CERN unveils plans for €21B super-collider

17 Jan 2019 | News

The proposed accelerator, four times the size of the Large Hadron Collider, would smash particles together in a tunnel 100km long. But it may not happen if China goes ahead with a rival facility

The new accelerator would be three times larger than the existing Large Hadron Collider (LHC). Image: CERN

CERN has unveiled bold plans for the largest particle accelerator ever – almost four times longer and ten times more powerful than its 27 kilometre (5 mile) Large Hadron Collider (LHC).

The European particle physics research centre is proposing a €21 billion, 100 kilometre (62 mile) accelerator, given the working name of Future Circular Collider (FCC).

The proposal, one of several that scientists and government delegates from CERN member countries will debate in the coming years, sees the lab in an international race to host the LHC’s successor, with China and Japan mulling rival facilities.

The Japanese government is expected to take a decision on whether it wants to host – and stump up cash for – a linear collider by March 7. That could play into a potential choice by European countries about whether to back the FCC, foreseen to run in the late 2050s.

Meanwhile, a Chinese plan, like CERN’s, foresees a 100 kilometre tunnel built over the next decade.

Known as the Circular Electron–Positron Collider, it is being developed at Beijing’s Institute of High Energy Physics.

CERN’s current facility, the LHC, currently the world’s largest, is a looped tunnel running 100 metres beneath the Franco-Swiss border, near Geneva.

Scientists send electrons and their antimatter counterparts around the LHC to almost the speed of light and then smash them together to produce even smaller particles, in the hope of yielding evidence of previously unseen phenomena.

In 2012, scientists discovered the sought-after Higgs boson particle in the LHC, the last missing piece of the framework known as the Standard Model.
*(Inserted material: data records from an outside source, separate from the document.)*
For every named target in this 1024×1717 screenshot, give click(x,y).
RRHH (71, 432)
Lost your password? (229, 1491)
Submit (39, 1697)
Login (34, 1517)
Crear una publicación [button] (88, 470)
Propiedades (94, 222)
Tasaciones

The work netted François Englert and Peter Higgs the Nobel Prize in Physics the following year.

But the collider has not discovered any new particles since, pointing to a need to create a higher-energy machine. The LHC is expected to run its course by around 2040.

China after CERN’s crown

China’s competing collider is likely to influence the chances of ever seeing the FCC, which will be evaluated by an international panel of particle physicists, along with other proposals, as they draw up a new European strategy for particle physics by 2020.

Two similar super-colliders would not be a good investment for the world, experts say.

“There is certainly an element of competition between the two projects,” said Brian Foster, professor of experimental physics at Oxford University.

The Chinese project would be funded mainly from the Chinese government, but would also require international funding and international expertise.

“China does not have enough skilled experts to build such a project at the moment without outside involvement,” Foster said.

If China’s collider is built, “it is difficult to see how the FCC could go ahead at CERN”, Foster added. The Chinese project is too similar and would be completed several years before the FCC.

“It is very unclear, however, to what extent such a project is a Chinese government priority,” Foster said.